*AIM OF THE TASK:* Copy the lines below exactly. Start at the first and finish with the line containing "Task: Click the browser refresh icon".

[INPUT FOR THIS TASK — start]

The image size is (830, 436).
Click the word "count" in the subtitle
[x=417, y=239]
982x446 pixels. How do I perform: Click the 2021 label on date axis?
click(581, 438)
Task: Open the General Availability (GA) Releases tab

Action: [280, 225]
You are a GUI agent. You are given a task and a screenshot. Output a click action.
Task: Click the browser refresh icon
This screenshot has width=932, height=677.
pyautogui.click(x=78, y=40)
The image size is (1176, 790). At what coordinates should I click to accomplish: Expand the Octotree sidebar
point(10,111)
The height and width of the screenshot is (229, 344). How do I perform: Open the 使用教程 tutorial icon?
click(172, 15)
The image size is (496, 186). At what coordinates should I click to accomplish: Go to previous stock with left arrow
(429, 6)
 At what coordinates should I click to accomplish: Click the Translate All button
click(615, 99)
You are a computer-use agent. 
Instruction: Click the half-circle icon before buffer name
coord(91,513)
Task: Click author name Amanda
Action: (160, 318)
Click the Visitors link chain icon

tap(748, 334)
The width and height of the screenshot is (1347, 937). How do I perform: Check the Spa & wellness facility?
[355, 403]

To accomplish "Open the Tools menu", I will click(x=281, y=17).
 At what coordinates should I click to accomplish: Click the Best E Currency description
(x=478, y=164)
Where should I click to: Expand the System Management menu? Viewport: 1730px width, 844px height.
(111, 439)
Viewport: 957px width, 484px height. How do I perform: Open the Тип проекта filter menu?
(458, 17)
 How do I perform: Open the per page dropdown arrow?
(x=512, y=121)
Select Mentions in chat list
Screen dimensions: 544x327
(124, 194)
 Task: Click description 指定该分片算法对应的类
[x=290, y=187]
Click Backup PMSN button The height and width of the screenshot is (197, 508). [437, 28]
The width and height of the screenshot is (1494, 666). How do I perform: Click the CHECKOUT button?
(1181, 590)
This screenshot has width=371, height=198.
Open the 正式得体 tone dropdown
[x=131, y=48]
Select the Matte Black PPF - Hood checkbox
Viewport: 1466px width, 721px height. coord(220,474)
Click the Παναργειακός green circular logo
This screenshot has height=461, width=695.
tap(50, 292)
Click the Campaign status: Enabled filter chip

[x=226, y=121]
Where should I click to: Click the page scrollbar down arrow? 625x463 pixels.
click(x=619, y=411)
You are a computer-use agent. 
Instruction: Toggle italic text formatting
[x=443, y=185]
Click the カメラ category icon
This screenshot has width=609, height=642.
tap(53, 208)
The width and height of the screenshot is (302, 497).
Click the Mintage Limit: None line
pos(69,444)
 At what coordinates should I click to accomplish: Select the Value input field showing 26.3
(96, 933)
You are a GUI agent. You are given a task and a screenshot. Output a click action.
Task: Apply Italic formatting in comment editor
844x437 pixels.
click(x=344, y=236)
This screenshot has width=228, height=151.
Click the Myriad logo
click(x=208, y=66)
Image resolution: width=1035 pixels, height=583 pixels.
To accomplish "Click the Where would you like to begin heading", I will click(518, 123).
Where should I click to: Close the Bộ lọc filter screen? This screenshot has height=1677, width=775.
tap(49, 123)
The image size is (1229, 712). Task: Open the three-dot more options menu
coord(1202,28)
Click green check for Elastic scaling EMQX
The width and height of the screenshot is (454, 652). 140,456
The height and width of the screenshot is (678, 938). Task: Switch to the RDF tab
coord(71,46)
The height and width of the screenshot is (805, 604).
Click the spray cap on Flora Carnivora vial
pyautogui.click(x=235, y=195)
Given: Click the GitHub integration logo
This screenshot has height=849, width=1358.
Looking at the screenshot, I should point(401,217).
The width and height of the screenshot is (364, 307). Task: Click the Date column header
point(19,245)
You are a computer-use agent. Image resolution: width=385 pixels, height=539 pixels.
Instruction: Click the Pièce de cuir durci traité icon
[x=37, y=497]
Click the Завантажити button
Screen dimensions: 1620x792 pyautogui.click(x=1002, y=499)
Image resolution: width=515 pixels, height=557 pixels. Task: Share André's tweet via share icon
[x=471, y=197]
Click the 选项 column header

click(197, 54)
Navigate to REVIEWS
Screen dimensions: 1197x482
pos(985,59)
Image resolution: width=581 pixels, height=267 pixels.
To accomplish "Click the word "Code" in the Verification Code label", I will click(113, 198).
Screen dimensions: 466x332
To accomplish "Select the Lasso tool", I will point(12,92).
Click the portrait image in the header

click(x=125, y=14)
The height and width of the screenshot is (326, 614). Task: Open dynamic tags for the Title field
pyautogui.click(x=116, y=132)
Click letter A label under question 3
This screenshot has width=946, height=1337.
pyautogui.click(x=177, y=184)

[INPUT FOR THIS TASK — finish]

*EXERCISE OUTPUT:*
The image size is (830, 436).
Click the word "count" in the subtitle
[x=417, y=239]
982x446 pixels. How do I perform: Click the 2021 label on date axis?
click(581, 438)
Task: Open the General Availability (GA) Releases tab

Action: [280, 225]
You are a GUI agent. You are given a task and a screenshot. Output a click action.
Task: Click the browser refresh icon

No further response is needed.